Instrumentation will be essential for the study as well. The study will employ the Artificial Grammar Learning string as the first instrument. The instrument will be useful for the study since the experiment seeks to modify the means of testing Artificial Grammar Learning and implement the prototypes. The second instrument for the study will be the prototypical selection program, which will define the means to which the selection process and printing of the abstract images for prototypes, grammatical and familiarity will be analyzed (Gatsgeb, Dundas, Minshew & Strauss, 2012, p. 15). The program will be a modification of the Artificial Grammatical Learning used by Dienes, Mealor, and Scott. The program will be useful for the study because it will enhance the teaching, testing and collecting the results in usable numbers for the analysis.
Data collection will involve the use of the prototypical selection program because the results will be usable numbers of testing. A consent letter will be provided at the start of the research to be signed and dated (Gatsgeb, Dundas, Minshew & Strauss, 2012, p. 27). The subjects of the study will have an overview of the constituents of the document followed by a period of questions. The individuals will have the liberty to leave the study at any time without penalties. Analysis will involve the use of repeated measures of ANOVA.
The significance of the study is to develop a clear understanding of how individuals categorize the prototypes. The information can be useful for future research on comprehending the means of priming the familiarity and the process of selecting the prototypes.
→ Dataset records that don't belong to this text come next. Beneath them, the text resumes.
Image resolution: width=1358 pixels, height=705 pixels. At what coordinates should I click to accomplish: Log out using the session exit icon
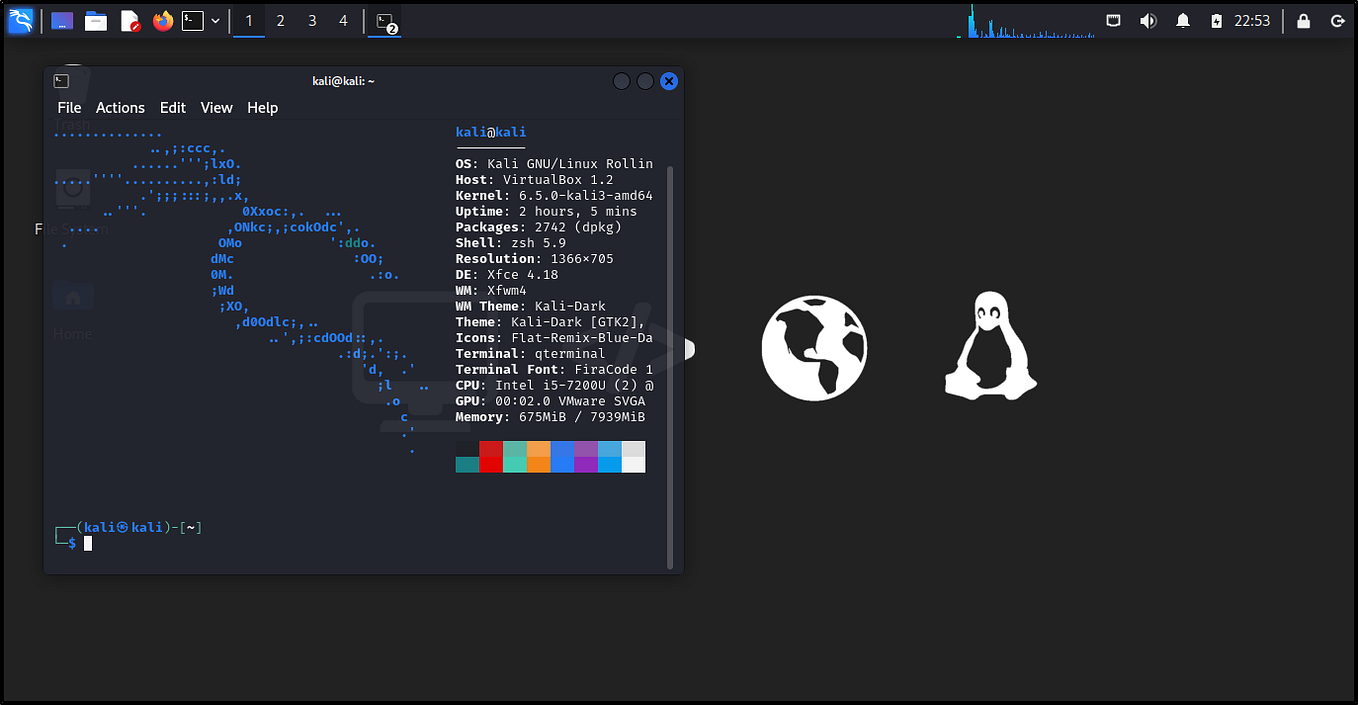coord(1337,20)
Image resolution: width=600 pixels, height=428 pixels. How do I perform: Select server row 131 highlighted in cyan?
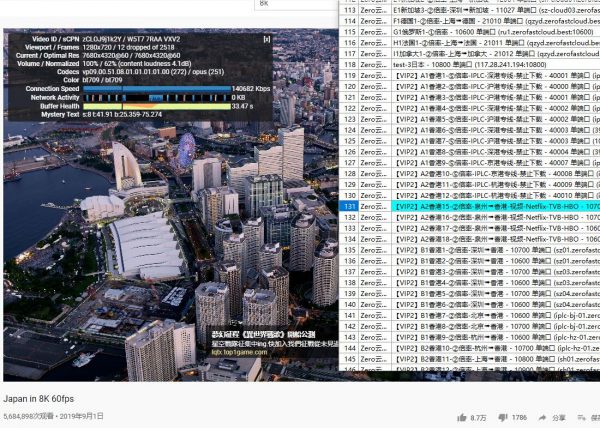470,205
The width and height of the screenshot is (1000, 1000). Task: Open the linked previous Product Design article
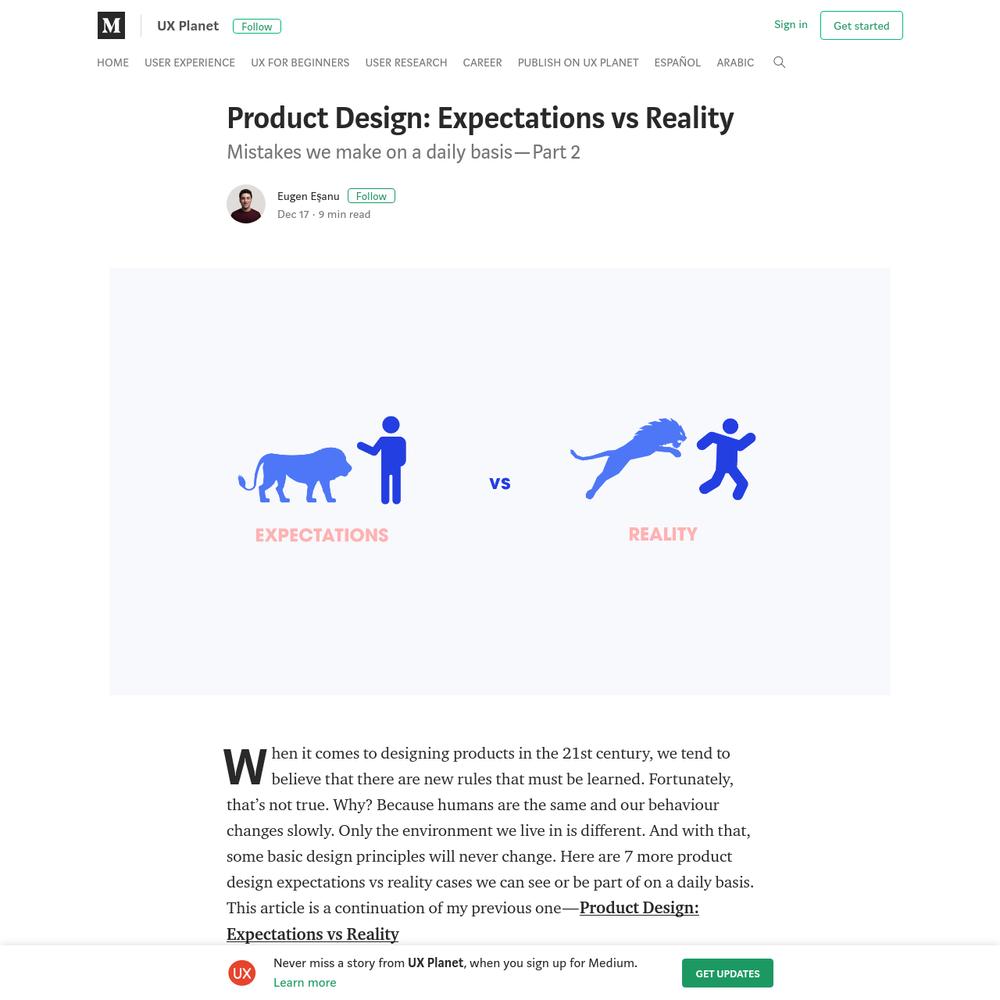(x=462, y=921)
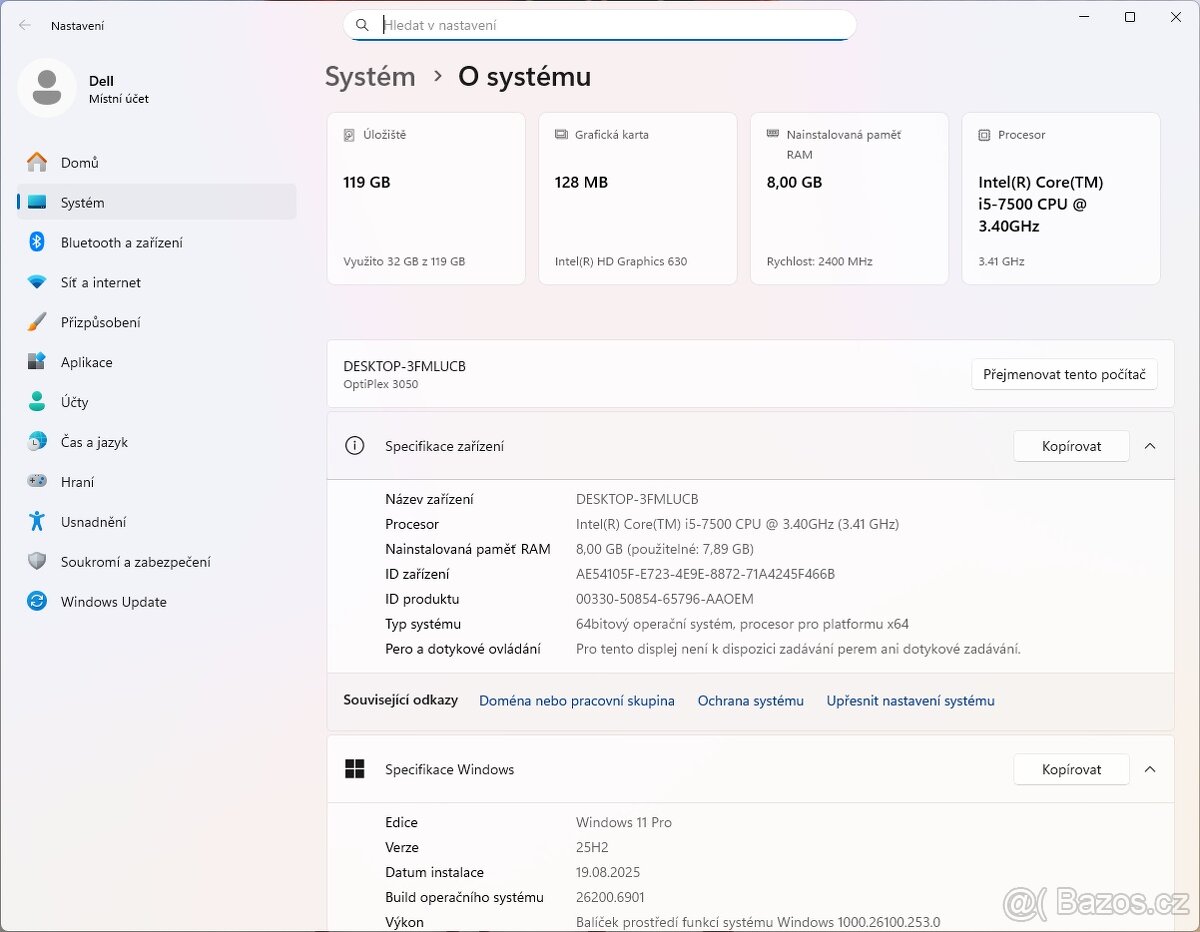This screenshot has height=932, width=1200.
Task: Select the Přizpůsobení paintbrush icon
Action: click(37, 322)
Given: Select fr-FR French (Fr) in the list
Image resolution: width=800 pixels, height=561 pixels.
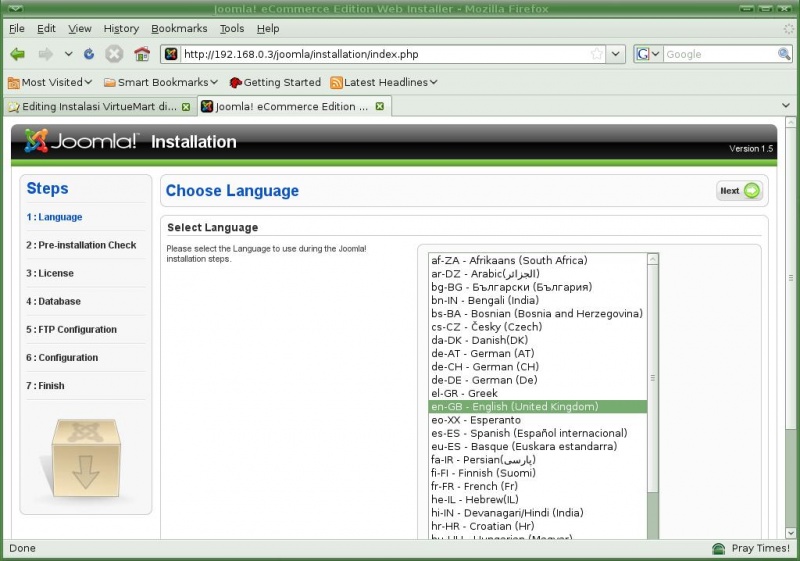Looking at the screenshot, I should pyautogui.click(x=481, y=487).
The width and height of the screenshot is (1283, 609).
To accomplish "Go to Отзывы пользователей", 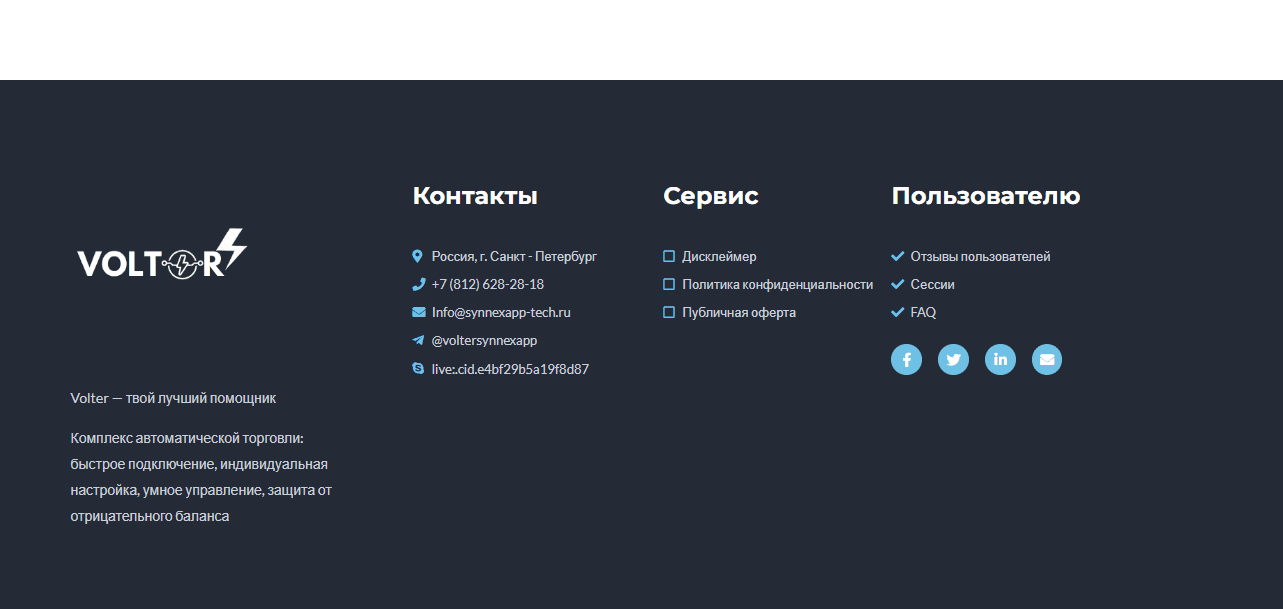I will coord(980,257).
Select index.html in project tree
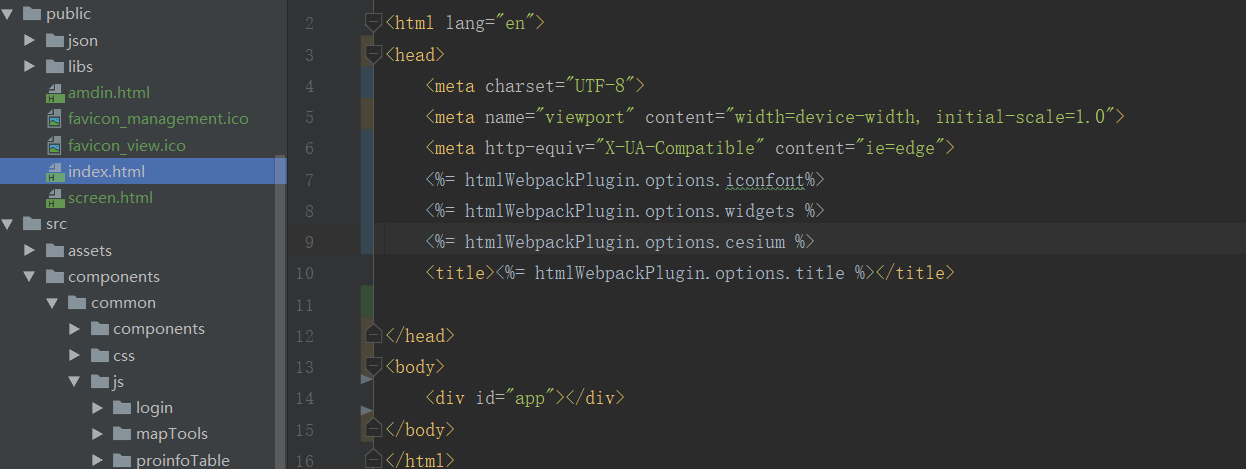The image size is (1246, 469). tap(143, 172)
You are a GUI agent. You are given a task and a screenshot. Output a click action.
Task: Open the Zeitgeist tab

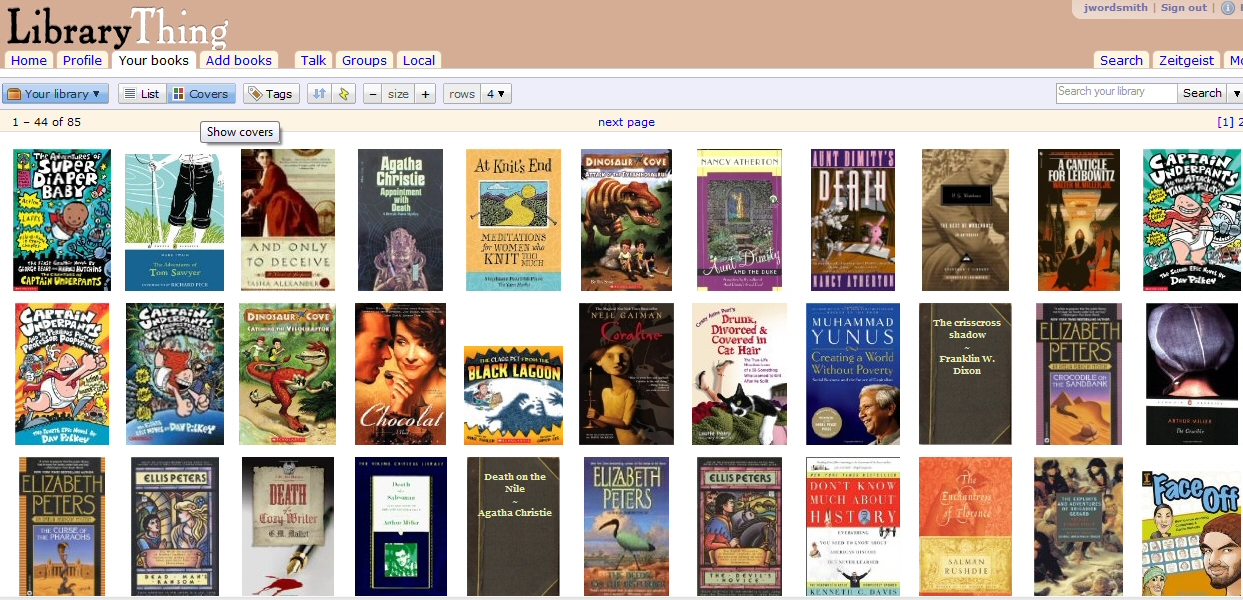(x=1186, y=60)
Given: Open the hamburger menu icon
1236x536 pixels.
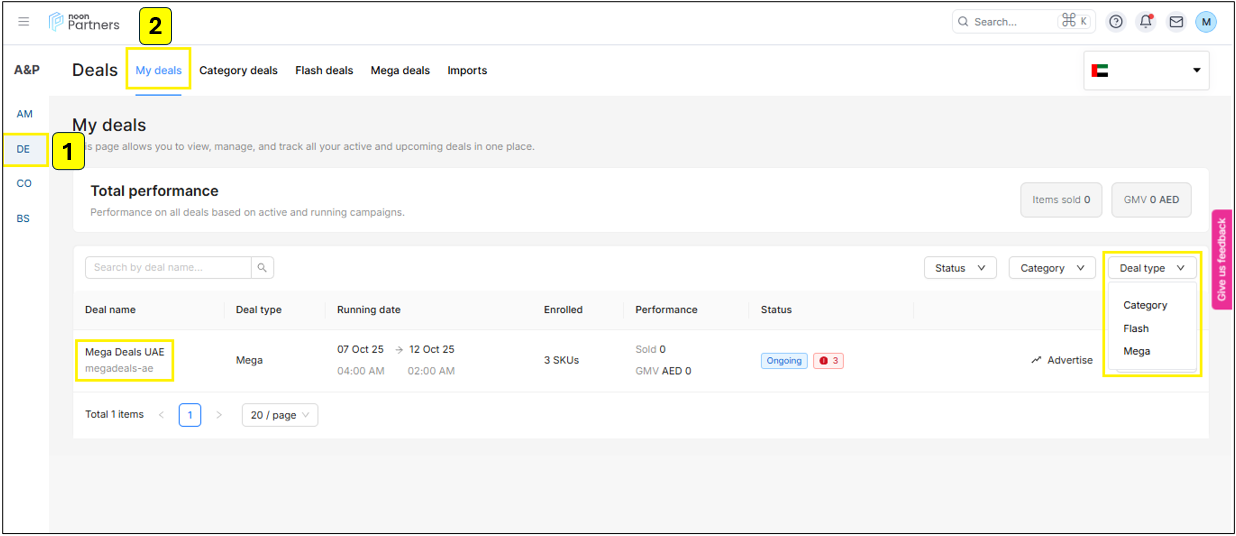Looking at the screenshot, I should click(24, 22).
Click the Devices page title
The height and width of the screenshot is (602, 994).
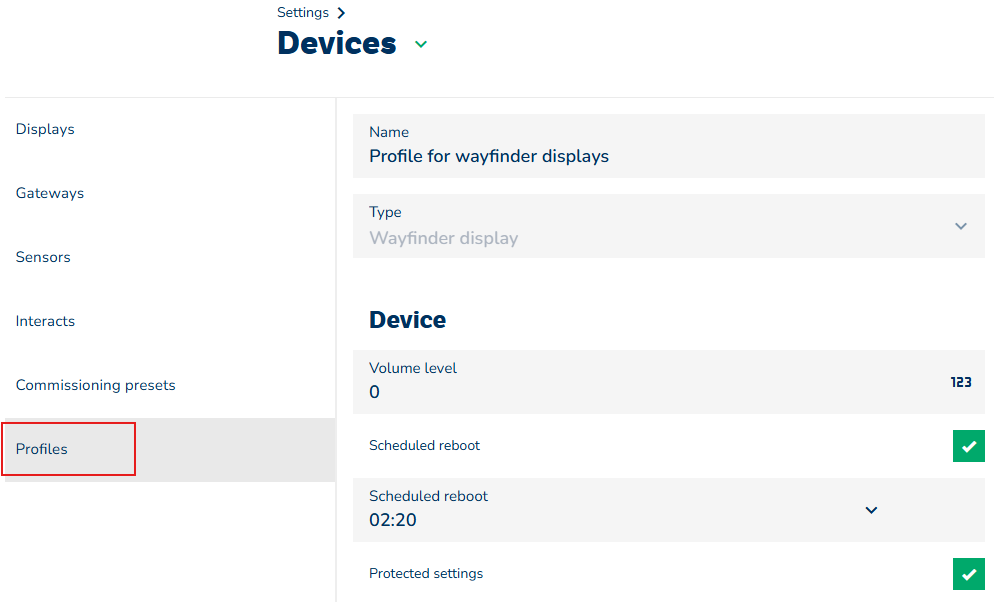pos(336,44)
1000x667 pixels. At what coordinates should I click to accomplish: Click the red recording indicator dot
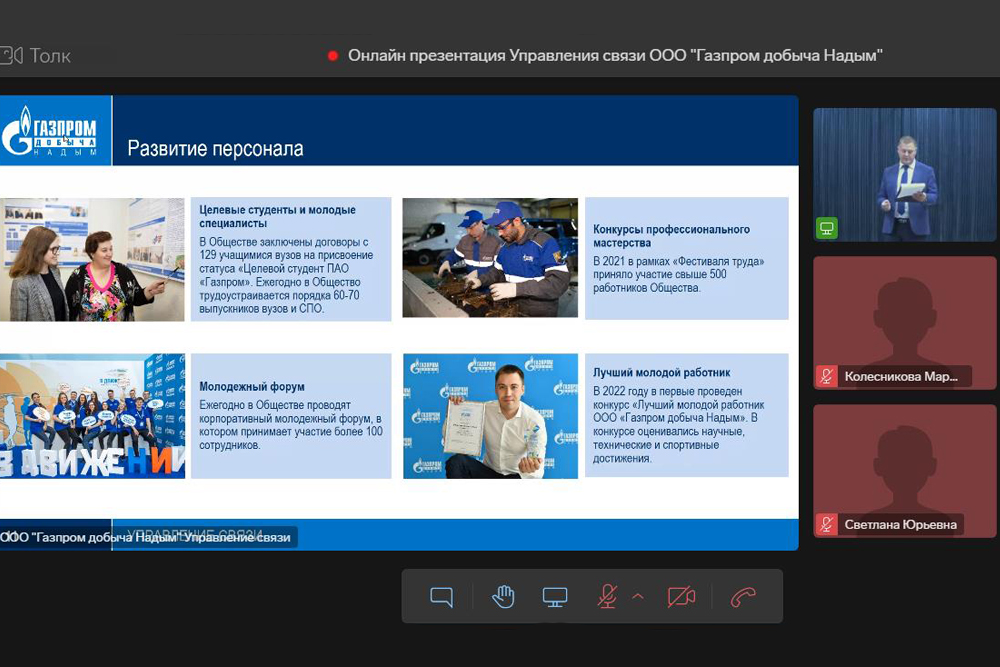coord(333,56)
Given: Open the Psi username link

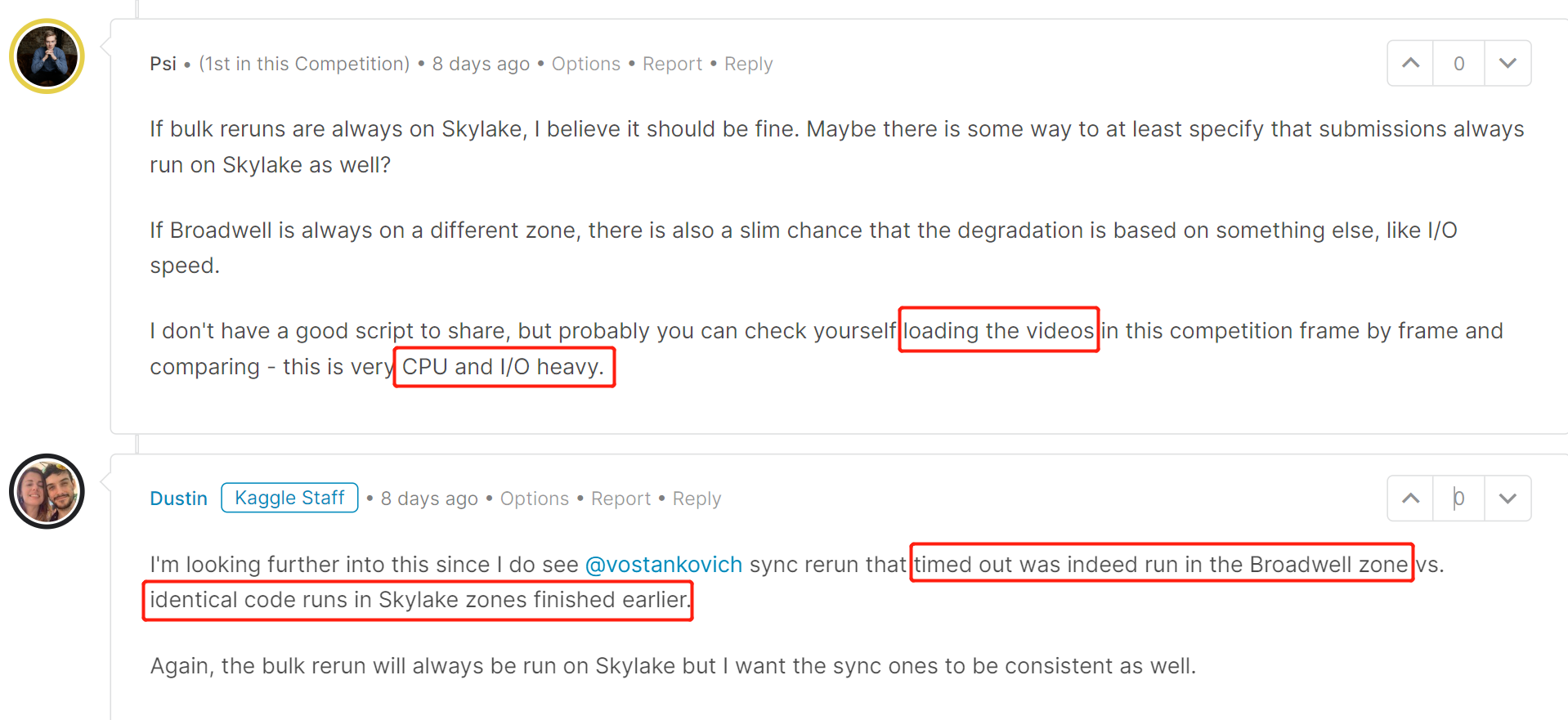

The limitations of the study may consist of abstract ideas, especially from the prototypes, which might pose significant threats (Gatsgeb, Dundas, Minshew & Strauss, 2012, p. 35). For instance, the participants might be more analytical after the first phase of the Artificial Grammar Learning, which might alter the outcome of the prototypical testing phase. Moreover, the priming of the surname might not be as salient as the familiarity of the images presented during the learning phase. Elimination of all the concerns will encompass proper details to the program designs in order to avoid overlapping of priming and familiarity.
The study will take into consideration various ethical aspects. First, the study will consider informed consent. Before the accrual study begins, their participants will be informed on what the research encompasses and ask for their consent. The participants will be given information relating to the purpose of the study, the procedures followed in the study, all the foreseeable discomforts and risks to the subject, which include the physical injury and possibly psychological.
The participants will also be given information relating to the benefits of the study to the society and the individual human subjects. They will also be provided with information concerning the length of time they are expected to participate; the individuals to contact for the answers to the questions or during cases off emergency and injury. The participants will also be debriefed thoroughly at the end of the research. They will be given general ideas concerning the investigation in the research. The participants will also be requested to ask questions if they have any, which will be honestly answered.
There will be protection of the participants in various ways. That is; the participants will be protected from any form of distress. As such, they will be protected from both mental and physical harm. Therefore, the participants will be protected from embarrassment, fright, offense and harm. The participants will also be informed rightfully concerning the objectives of the research. That is; the participants will be protected from deceit ( Dirven & Taylor, 1988, p. 22). Moreover, the true nature of the study will be revealed at the initiatory possible opportunity or during the debriefing. The participants together with the data obtained from them will be kept anonymous unless they provide their consent. There will be no names or location required during the study.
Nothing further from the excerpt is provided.